Every step, every ray of light, is a signal to your cells that you’re rebuilding strength from the inside out. When you nourish your metabolism this way, you’re not just treating symptoms — you’re resetting your body’s ability to generate energy, heal tissue, and regain vitality on its own terms.
FAQs About Low Metabolism, NAD+, and Muscle Wasting
Q: What exactly is cachexia, and how is it different from normal weight loss?
A: Cachexia is a wasting syndrome that causes muscle and weight loss even when you’re eating enough. Unlike dieting or starvation, it isn’t caused by calorie restriction. Instead, your body’s metabolism shifts into crisis mode — it stops producing energy efficiently and begins breaking down muscle tissue to stay alive. This process drains strength, weakens immunity, and makes recovery from illness more difficult.
Q: What role does NAD+ play in preventing muscle wasting?
A: NAD+ is a molecule every cell needs to convert food into usable energy. When NAD+ levels drop, your mitochondria — the parts of your cells that make energy — stop working properly.

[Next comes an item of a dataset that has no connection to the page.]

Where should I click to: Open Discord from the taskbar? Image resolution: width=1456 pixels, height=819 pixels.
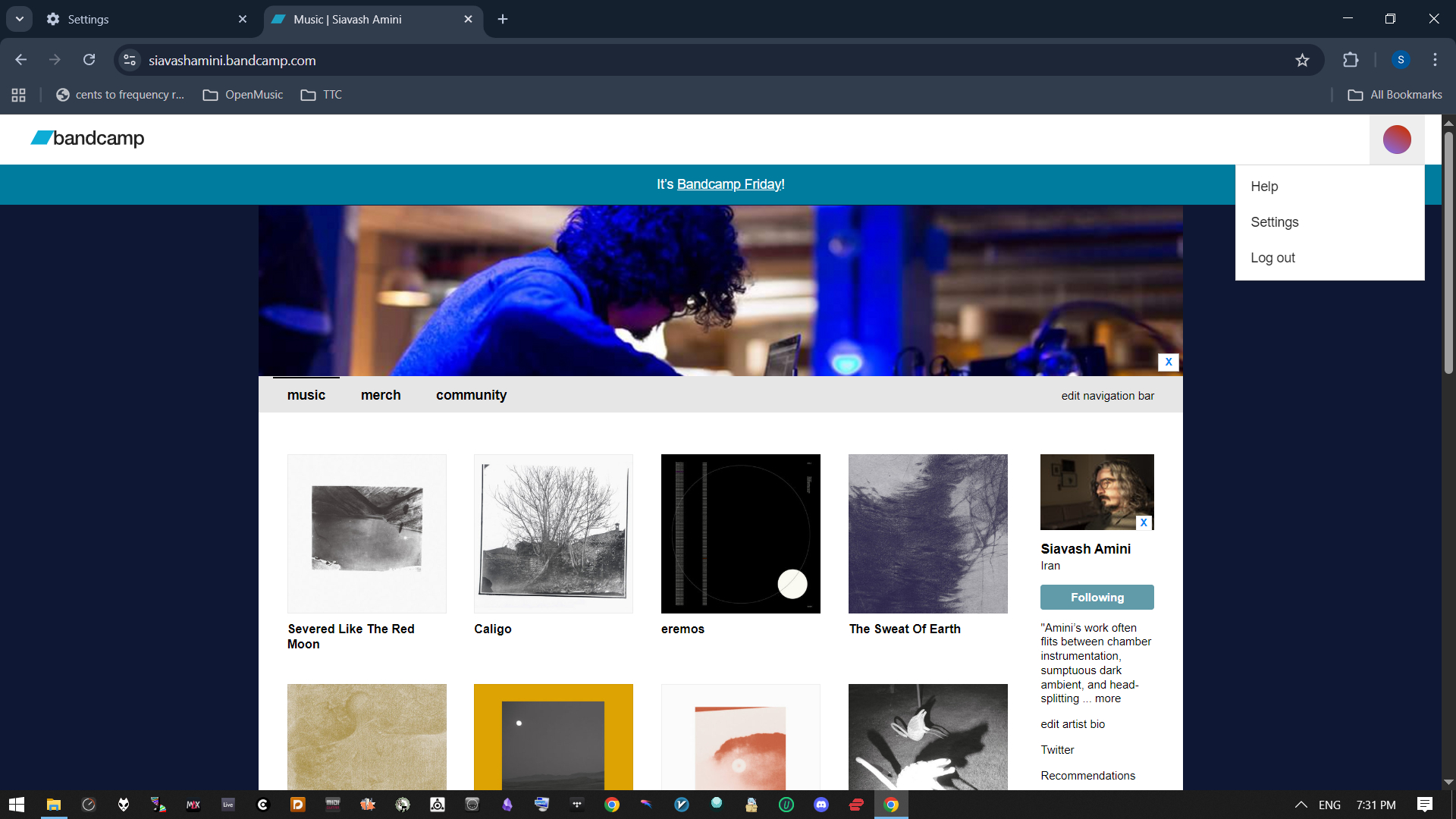coord(821,805)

This leads to fatigue, weakness, and muscle loss. Restoring NAD+ helps your cells generate energy again, rebuild tissue, and protect against further breakdown.
Q: How does niacin help restore energy and strength?
A: Niacin, also known as vitamin B3, replenishes NAD+ in your cells. Research from Nature Communications showed that niacin restored NAD+ in both muscle and liver tissue of cancer patients and animals with severe wasting.6 Once NAD+ levels normalized, muscle strength, energy production, and mitochondrial health all improved — even during chemotherapy.
Q: Why are seed oils like soybean or canola oil harmful to metabolism?
A: Seed oils are high in LA, a type of polyunsaturated fat that disrupts how your cells produce energy. These unstable fats oxidize easily, promoting inflammation and damaging mitochondrial function. Over time, this slows metabolism and worsens fatigue and muscle loss. Replacing seed oils with stable fats such as grass fed butter, ghee, or tallow helps restore healthy energy production.
Q: What are the best ways to support healthy energy metabolism naturally?
A: Start by nourishing your body with niacin-rich foods or niacinamide, CoQ10, vitamin K, and other nutrients that feed your mitochondria. Avoid seed oils and processed foods, eat balanced meals with natural carbohydrates and protein, and manage stress with rest and sunlight exposure. Gentle movement, such as walking or stretching, helps reactivate muscle function. Together, these steps recharge your metabolism and help you rebuild strength from the inside out.